> What the task asks
A word-for-word retyping of the listing is the goal.

> Information given
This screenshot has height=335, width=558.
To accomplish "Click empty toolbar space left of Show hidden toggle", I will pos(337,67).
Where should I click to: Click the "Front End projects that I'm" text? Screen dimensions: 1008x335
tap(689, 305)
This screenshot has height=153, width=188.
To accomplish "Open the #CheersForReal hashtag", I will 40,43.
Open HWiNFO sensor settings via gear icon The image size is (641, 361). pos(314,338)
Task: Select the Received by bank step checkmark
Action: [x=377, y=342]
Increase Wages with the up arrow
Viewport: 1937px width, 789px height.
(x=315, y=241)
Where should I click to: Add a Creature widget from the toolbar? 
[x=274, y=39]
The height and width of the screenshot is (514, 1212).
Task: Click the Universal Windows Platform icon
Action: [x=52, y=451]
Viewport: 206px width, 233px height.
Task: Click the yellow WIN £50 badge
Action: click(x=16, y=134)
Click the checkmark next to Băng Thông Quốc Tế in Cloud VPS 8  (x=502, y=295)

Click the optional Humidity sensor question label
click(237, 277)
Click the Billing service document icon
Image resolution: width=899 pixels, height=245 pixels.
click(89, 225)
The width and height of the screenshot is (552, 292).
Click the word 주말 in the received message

> Your solution
This screenshot has height=335, width=558.
To accomplish "Click empty toolbar space left of Show hidden toggle", I will pos(337,67).
Where should I click to: Click the "Front End projects that I'm" text? Screen dimensions: 1008x335
tap(689, 305)
This screenshot has height=153, width=188.
To accomplish "Open the #CheersForReal hashtag", I will 40,43.
Open HWiNFO sensor settings via gear icon The image size is (641, 361). pos(314,338)
Task: Select the Received by bank step checkmark
Action: [x=377, y=342]
Increase Wages with the up arrow
Viewport: 1937px width, 789px height.
(x=315, y=241)
Where should I click to: Add a Creature widget from the toolbar? 
[x=274, y=39]
The height and width of the screenshot is (514, 1212).
Task: Click the Universal Windows Platform icon
Action: [x=52, y=451]
Viewport: 206px width, 233px height.
Task: Click the yellow WIN £50 badge
Action: click(x=16, y=134)
Click the checkmark next to Băng Thông Quốc Tế in Cloud VPS 8  (x=502, y=295)

Click the optional Humidity sensor question label
click(237, 277)
Click the Billing service document icon
Image resolution: width=899 pixels, height=245 pixels.
click(89, 225)
The width and height of the screenshot is (552, 292).
Click the word 주말 in the received message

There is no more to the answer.